# Work task
Look in the data below for the line that has "Click the 'Specify the config file' label", then print exactly every line from there through the line that has "Where should I", leaving pictures out.

# Provided records
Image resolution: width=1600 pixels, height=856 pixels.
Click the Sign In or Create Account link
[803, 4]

...

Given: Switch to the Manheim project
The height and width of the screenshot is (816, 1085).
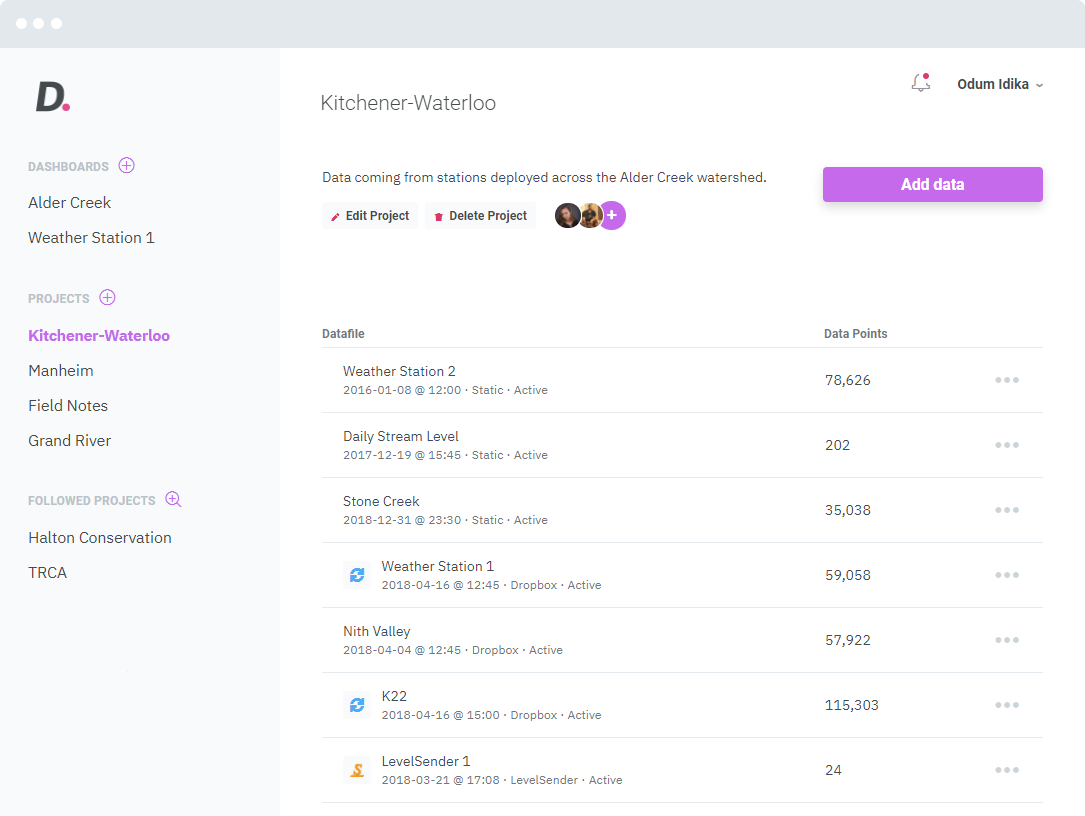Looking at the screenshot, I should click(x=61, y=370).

--

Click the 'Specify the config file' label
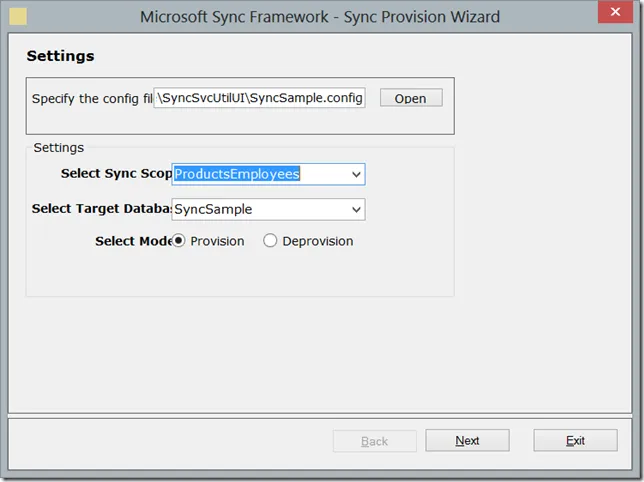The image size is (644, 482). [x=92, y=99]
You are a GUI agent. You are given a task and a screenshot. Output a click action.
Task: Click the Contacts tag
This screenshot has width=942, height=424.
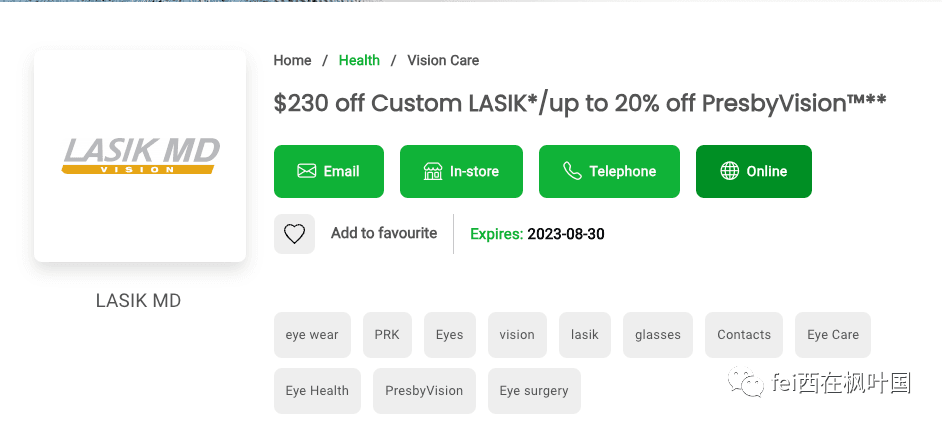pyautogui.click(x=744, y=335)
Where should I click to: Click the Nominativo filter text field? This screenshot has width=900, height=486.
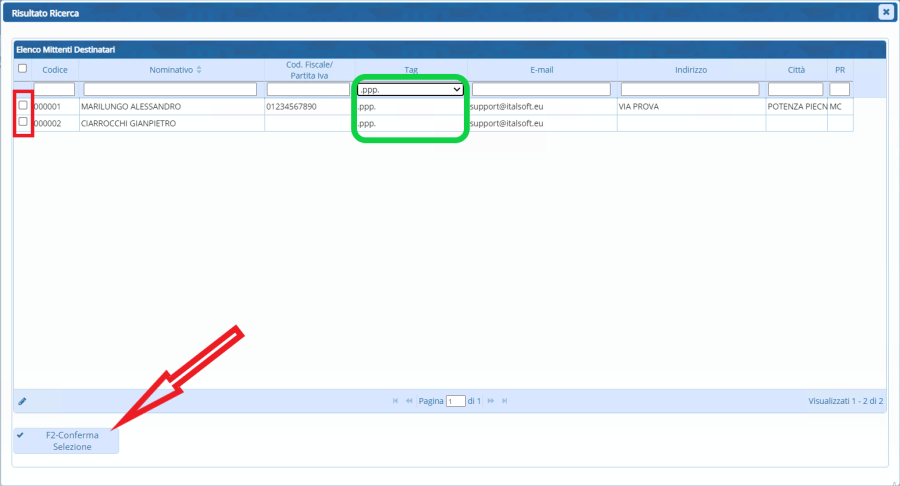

# Answer below
Click the 'Specify the config file' label
The image size is (644, 482). [x=92, y=99]
You are a GUI agent. You are given a task and a screenshot. Output a click action.
Task: Click the Contacts tag
This screenshot has width=942, height=424.
pyautogui.click(x=744, y=335)
Where should I click to: Click the Nominativo filter text field? This screenshot has width=900, height=486.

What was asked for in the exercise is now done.